Lebanon’s long-serving parliament speaker was re-elected on Tuesday as new lawmakers gathered for their first session since a general election earlier this month.
Speaker Nabih Berri secured 98 votes from the 128 lawmakers and will now begin his sixth term. He first became head of the legislative chamber in 1992. The octogenarian has run unopposed or without serious challenge since first taking the seat 26 years ago.
The speaker's office issued a statement urging supporters to avoid celebratory gunfire.
During the session, Mr Berri called for the formation of a new government as fast as possible.
Tuesday’s session was the first for the new intake of MPs from the May 6 election, the country’s first national vote in nine years after parliament’s term was extended three times since its expired in 2013.
MPs also voted for MP Elie Ferzli from the Free Patriotic Movement as deputy speaker and will cast ballots for other key parliamentary posts. Going into the session Mr Ferzli was the favourite for the post with the backing of his party's 29 lawmakers as well as blocs of the speaker's Amal Movement and Hezbollah.

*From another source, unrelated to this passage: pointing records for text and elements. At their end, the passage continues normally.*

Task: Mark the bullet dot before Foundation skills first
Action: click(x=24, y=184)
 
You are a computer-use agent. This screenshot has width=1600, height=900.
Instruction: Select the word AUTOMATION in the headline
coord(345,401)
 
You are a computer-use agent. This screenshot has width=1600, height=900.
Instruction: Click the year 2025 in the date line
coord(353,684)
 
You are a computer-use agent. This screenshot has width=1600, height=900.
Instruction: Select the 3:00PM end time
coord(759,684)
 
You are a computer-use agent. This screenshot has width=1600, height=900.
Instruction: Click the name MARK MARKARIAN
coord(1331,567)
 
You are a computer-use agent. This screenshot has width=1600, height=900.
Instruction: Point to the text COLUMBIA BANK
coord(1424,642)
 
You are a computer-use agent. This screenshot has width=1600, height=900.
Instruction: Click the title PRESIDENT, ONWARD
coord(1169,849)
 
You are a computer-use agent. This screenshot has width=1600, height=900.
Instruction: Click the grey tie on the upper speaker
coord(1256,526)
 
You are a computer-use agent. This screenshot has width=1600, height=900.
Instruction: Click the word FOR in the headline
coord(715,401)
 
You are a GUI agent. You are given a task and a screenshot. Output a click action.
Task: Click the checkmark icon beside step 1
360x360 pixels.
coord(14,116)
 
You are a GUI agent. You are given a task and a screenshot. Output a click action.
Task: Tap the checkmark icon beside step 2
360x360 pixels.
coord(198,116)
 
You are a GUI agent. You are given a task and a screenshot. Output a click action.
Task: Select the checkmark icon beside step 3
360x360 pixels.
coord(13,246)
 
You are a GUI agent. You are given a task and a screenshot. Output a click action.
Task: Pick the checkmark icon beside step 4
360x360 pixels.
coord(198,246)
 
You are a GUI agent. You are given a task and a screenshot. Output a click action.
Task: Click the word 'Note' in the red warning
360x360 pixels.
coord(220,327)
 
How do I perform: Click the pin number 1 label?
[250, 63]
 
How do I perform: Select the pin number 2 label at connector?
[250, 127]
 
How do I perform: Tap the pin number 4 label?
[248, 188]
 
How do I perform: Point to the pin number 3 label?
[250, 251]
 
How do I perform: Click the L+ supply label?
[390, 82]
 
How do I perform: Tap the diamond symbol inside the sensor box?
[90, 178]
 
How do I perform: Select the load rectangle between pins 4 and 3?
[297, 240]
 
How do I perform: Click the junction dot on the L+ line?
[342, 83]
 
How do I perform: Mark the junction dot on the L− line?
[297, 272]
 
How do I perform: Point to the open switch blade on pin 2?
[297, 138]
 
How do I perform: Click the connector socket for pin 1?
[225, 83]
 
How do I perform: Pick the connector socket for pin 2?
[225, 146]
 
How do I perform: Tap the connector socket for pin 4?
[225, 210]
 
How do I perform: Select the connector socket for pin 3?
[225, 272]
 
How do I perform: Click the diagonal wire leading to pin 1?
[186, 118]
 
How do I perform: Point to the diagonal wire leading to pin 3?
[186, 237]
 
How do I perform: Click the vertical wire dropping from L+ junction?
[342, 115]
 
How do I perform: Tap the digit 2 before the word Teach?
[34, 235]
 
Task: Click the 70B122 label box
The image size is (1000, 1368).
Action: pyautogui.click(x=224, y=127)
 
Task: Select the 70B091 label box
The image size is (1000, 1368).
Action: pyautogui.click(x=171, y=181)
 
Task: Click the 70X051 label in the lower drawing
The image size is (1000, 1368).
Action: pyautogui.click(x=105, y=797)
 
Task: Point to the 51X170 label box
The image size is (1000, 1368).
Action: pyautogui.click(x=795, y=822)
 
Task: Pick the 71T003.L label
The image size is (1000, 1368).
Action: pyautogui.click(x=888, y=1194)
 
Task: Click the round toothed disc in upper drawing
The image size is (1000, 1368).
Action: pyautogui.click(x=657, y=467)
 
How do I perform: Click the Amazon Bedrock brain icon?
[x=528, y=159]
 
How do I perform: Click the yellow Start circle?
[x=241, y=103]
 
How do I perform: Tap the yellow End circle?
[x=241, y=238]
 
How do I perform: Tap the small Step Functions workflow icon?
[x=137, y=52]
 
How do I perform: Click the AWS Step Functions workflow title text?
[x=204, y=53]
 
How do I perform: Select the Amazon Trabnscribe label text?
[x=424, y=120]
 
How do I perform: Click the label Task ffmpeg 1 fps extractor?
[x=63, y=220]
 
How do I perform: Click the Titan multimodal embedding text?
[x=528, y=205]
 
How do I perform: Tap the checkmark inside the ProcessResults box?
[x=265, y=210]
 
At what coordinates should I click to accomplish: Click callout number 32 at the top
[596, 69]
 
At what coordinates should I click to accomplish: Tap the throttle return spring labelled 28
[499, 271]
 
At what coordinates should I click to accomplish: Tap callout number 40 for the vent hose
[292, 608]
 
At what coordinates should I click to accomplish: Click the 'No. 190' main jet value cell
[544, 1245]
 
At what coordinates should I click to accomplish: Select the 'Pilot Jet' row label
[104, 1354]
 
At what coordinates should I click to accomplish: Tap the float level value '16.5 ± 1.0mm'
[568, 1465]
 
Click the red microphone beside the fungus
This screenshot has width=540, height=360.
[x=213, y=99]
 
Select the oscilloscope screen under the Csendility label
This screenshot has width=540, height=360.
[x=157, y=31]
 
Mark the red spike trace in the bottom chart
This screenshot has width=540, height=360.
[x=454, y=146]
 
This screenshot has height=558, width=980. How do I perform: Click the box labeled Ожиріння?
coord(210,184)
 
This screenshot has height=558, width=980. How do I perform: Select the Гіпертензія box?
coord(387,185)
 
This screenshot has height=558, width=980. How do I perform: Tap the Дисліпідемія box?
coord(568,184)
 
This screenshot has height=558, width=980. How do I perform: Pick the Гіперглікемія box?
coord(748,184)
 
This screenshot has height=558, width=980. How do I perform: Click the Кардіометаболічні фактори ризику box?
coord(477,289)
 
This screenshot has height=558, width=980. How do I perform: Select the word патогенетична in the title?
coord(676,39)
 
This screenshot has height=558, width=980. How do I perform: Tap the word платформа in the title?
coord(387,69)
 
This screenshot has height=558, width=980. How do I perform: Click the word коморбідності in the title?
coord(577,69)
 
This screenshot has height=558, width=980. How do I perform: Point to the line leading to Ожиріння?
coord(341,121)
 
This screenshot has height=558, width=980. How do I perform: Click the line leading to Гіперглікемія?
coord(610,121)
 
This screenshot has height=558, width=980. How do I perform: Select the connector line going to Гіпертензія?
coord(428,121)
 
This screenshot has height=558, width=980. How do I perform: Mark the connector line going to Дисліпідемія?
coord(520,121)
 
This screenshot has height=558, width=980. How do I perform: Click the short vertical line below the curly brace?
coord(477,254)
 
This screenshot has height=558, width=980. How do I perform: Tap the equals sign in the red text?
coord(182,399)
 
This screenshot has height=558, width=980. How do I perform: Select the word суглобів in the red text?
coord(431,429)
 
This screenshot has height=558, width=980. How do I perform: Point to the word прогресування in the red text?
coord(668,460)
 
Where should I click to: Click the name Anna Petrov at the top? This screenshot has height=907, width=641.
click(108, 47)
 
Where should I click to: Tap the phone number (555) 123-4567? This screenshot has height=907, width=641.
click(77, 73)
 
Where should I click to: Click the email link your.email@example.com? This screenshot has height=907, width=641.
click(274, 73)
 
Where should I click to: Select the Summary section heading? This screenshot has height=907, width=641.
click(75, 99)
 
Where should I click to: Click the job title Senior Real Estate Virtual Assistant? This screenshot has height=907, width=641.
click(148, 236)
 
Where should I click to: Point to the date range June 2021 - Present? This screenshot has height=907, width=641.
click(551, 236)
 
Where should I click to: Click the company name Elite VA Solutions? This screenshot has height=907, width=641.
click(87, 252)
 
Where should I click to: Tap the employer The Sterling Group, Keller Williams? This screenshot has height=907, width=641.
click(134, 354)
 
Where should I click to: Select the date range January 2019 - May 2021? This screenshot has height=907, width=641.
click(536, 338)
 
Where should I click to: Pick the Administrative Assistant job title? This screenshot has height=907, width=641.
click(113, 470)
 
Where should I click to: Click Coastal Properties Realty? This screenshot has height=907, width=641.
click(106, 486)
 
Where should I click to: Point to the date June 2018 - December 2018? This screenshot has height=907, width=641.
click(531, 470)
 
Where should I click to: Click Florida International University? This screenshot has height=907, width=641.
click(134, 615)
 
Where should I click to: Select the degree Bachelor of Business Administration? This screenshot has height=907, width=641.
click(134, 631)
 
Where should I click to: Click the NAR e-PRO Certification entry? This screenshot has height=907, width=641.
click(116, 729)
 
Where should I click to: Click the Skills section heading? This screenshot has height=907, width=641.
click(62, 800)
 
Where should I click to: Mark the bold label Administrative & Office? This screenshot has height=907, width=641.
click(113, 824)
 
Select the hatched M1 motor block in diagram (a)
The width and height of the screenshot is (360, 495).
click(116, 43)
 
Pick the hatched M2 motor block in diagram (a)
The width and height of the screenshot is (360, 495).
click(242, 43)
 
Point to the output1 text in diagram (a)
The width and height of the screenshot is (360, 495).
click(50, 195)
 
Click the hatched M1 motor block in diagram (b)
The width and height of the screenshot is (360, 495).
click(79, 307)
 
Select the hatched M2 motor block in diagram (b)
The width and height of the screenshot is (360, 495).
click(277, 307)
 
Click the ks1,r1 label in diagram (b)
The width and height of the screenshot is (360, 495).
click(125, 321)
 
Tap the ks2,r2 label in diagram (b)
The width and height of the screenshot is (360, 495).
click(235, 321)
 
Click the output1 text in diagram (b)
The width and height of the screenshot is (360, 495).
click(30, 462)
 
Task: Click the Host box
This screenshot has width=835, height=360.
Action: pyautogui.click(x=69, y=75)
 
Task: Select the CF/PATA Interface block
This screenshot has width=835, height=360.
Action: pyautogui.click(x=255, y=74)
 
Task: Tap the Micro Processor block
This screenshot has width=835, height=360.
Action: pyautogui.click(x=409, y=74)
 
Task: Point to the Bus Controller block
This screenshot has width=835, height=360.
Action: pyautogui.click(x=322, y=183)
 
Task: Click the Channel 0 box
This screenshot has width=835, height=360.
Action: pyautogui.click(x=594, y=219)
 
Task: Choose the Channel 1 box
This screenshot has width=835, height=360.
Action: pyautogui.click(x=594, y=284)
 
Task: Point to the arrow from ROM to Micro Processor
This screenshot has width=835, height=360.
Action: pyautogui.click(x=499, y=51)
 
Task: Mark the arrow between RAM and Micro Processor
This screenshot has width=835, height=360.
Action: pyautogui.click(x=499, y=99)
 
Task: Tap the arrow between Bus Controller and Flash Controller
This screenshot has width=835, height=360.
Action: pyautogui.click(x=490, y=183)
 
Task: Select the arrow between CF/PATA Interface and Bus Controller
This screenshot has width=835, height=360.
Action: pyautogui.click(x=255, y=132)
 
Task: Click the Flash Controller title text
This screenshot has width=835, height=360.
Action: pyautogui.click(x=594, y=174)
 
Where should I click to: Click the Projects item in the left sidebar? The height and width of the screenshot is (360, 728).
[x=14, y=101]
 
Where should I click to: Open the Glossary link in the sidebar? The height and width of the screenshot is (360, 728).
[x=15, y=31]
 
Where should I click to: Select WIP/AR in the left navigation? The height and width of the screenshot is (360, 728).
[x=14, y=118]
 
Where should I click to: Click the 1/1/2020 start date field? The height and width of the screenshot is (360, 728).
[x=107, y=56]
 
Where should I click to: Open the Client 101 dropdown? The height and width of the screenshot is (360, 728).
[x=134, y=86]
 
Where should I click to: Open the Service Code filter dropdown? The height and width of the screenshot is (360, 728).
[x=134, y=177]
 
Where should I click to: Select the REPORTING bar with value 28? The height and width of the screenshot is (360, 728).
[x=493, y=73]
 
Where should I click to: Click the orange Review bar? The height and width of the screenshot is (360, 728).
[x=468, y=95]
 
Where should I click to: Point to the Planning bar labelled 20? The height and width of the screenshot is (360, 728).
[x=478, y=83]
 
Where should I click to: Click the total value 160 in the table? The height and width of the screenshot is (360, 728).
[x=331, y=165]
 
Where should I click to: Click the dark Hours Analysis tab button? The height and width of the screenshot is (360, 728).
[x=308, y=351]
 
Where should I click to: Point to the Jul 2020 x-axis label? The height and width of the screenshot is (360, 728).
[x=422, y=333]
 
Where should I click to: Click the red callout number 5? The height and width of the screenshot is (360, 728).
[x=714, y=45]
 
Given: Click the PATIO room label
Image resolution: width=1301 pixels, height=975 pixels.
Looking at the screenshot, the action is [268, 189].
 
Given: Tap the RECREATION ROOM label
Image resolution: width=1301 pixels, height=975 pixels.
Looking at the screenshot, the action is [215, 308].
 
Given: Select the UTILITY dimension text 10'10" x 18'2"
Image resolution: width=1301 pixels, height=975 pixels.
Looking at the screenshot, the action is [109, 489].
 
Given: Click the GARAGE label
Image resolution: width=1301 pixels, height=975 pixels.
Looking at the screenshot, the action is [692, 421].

Following the appointment of the key positions in Parliament, parties will turn to deliberation on the makeup of the next cabinet.
The process is likely to take some time despite key officials calling for its swift formation. As well as wrangling over each party’s fair share of seats, recent US sanctions on Hezbollah officials and warnings that the party – designated by Washington as a terrorist group – should not increase its role in government, will likely complicate the process.
Lebanon's confessional political system divides seats in parliament equally among Muslims and Christians, then further splits them among the various sects.
The position of speaker is reserved for a Shiite Muslim, while the other two top positions of prime minister and president go to a Sunni Muslim and a Maronite Christian, respectively. The deputy speaker post is reserved for a Greek Orthodox Christian.
Born in 1938, Berri is a veteran of Lebanon's complex political scene.
He rose to power as a militia boss in the civil war (1957-1990) before transitioning to politics when it ended.
He was simultaneously elected member and speaker of parliament in 1992. In his official role he calls and runs Lebanon's parliamentary sessions.